“It is an easy pattern to join,” said Mr Tooke.

“There now! And that is the chief thing. If you do the library books, I cannot help you, you know. And remember, you will have two miles to walk each way; four miles a-day in addition to the work.”

“He can sleep at Crofton, if he likes,” said Mr Tooke.

“That would be a queer way of staying at uncle Shaw’s,” observed Hugh.

“Then there is copying the rules,” said Holt. “I might do that here; and you might help me, if you liked.”

“Dull work!” exclaimed Hugh. “Think of copying the same rules three or four times over! And then, if you make mistakes, if you do not write clearly, where is your half-crown? I don’t mean that I would not help you, but it would be the dullest work of all.”

Mr Tooke sat patiently waiting till Holt had made up his mind. He perceived something that never entered Hugh’s mind: that Holt’s pride was hurt at the notion of doing workman’s work. He wrote on a slip of paper these few words, and pushed them across the table to Holt, with a smile:—

“No debtor’s hands are clean, however white they be: Who digs and pays his way—the true gentleman is he.”
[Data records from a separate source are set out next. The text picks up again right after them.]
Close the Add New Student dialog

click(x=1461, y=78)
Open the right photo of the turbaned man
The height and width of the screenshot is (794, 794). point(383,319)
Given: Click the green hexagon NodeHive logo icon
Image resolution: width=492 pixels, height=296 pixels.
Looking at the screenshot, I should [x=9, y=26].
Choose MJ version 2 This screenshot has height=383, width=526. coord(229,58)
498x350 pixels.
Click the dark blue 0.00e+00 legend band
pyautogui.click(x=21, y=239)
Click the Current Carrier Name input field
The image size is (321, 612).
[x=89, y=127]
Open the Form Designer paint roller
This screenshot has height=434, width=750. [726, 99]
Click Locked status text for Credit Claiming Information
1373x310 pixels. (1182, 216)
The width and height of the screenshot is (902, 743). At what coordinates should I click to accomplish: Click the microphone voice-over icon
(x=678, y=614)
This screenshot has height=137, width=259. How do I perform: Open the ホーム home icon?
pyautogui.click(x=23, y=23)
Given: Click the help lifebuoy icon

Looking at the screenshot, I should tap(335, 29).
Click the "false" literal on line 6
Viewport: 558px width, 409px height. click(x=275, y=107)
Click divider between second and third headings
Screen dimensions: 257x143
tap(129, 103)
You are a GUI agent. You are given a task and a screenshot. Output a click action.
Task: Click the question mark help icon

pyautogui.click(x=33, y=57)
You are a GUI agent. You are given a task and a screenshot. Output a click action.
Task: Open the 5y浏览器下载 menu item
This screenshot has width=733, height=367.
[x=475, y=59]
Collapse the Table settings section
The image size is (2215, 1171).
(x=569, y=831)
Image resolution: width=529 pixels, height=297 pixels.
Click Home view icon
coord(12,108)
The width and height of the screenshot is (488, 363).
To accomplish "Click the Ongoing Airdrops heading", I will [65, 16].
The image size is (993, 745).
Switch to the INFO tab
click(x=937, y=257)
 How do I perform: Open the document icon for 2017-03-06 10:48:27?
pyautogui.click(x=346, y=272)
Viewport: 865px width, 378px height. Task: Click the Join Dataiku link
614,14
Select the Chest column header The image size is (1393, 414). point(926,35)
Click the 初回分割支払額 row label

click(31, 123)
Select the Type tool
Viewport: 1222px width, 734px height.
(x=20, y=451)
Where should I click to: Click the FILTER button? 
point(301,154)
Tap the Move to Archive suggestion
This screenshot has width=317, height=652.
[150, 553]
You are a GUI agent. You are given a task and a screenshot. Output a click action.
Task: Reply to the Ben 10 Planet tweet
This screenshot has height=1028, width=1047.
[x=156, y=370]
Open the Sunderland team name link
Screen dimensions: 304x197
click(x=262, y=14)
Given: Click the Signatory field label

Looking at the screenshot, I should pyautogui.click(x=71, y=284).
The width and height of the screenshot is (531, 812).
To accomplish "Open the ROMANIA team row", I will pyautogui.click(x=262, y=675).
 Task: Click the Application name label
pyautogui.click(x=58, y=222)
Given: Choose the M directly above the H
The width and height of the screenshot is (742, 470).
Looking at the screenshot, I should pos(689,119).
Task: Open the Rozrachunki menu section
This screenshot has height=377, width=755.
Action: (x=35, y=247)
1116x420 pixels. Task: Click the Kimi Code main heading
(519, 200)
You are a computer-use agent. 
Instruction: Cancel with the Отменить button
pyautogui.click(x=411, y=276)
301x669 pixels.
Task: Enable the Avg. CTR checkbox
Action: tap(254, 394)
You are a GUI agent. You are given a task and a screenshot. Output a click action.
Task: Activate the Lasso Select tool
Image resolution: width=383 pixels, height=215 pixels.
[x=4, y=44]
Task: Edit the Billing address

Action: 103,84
Holt coloured as he read, and immediately said that he chose the papering job. Mr Tooke rose, tossed the slip of paper into the fire, buttoned up his coat, and said that he should let widow Murray know that a workman would wait upon her the next morning, and that she must have her paste and brushes and scissors ready.

“And a pair of steps,” said Hugh, with a sigh.